# DATA SHOWN
* * * *

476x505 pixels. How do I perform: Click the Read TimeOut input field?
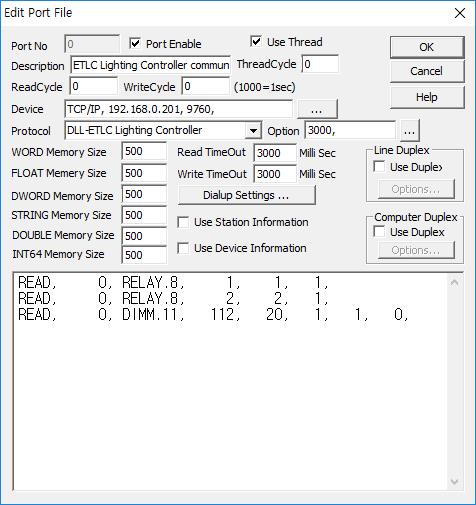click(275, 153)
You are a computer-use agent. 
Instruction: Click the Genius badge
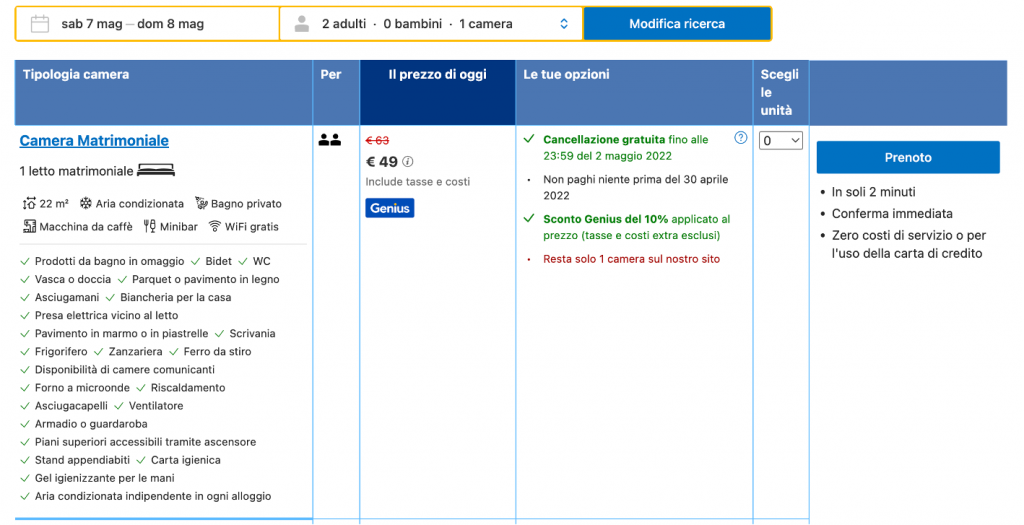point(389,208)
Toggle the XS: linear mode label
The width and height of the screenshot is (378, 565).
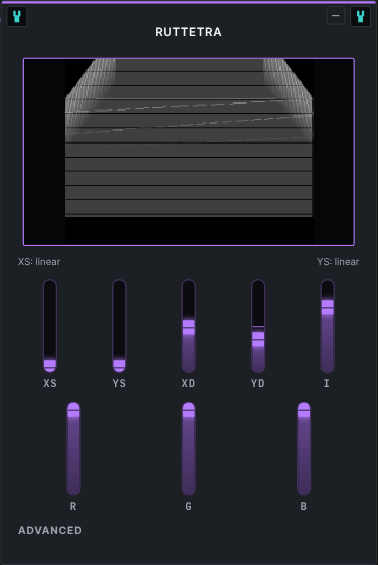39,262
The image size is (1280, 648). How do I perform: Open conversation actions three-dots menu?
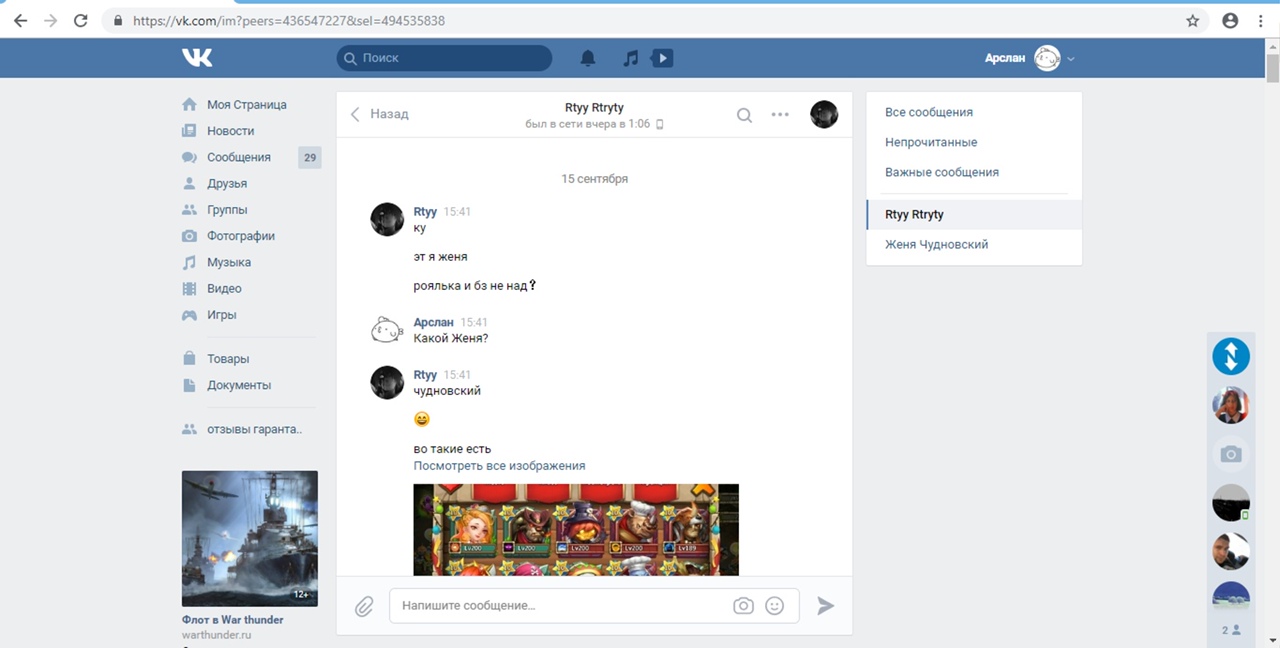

* * * *

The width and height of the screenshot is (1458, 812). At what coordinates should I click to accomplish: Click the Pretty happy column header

* * * *

# EXERCISE INSTRUCTIONS
Your answer must be everything above from the line with "The width and height of the screenshot is (378, 565)." down to the line with "The image size", word for word, and no pictures.

# REPLY TO THE TASK
The width and height of the screenshot is (378, 565).
39,262
The image size is (1280, 648). How do I perform: Open conversation actions three-dots menu?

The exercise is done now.